_Task item_
The records below need retyping in full; give them again exactly.

_Input_
------------------------------------------------------------

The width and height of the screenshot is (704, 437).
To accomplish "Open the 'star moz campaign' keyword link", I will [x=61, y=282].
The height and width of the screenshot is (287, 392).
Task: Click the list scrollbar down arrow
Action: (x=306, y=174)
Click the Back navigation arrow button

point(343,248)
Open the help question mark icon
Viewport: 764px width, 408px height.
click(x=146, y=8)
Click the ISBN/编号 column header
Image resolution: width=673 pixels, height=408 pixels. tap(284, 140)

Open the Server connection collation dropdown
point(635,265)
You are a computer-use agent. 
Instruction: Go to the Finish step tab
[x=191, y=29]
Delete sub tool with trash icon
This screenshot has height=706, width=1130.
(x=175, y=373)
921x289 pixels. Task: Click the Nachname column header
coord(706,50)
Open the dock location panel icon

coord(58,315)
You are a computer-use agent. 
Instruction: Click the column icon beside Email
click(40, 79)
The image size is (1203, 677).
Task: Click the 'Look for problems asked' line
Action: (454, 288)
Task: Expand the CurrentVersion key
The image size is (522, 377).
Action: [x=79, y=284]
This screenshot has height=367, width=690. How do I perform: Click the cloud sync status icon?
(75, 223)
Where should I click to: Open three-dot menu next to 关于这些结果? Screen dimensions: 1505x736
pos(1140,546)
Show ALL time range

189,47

------------------------------------------------------------

_Task answer_
The width and height of the screenshot is (704, 437).
To accomplish "Open the 'star moz campaign' keyword link", I will [x=61, y=282].
The height and width of the screenshot is (287, 392).
Task: Click the list scrollbar down arrow
Action: (x=306, y=174)
Click the Back navigation arrow button

point(343,248)
Open the help question mark icon
Viewport: 764px width, 408px height.
click(x=146, y=8)
Click the ISBN/编号 column header
Image resolution: width=673 pixels, height=408 pixels. tap(284, 140)

Open the Server connection collation dropdown
point(635,265)
You are a computer-use agent. 
Instruction: Go to the Finish step tab
[x=191, y=29]
Delete sub tool with trash icon
This screenshot has height=706, width=1130.
(x=175, y=373)
921x289 pixels. Task: Click the Nachname column header
coord(706,50)
Open the dock location panel icon

coord(58,315)
You are a computer-use agent. 
Instruction: Click the column icon beside Email
click(40, 79)
The image size is (1203, 677).
Task: Click the 'Look for problems asked' line
Action: (454, 288)
Task: Expand the CurrentVersion key
The image size is (522, 377).
Action: [x=79, y=284]
This screenshot has height=367, width=690. How do I perform: Click the cloud sync status icon?
(75, 223)
Where should I click to: Open three-dot menu next to 关于这些结果? Screen dimensions: 1505x736
pos(1140,546)
Show ALL time range

189,47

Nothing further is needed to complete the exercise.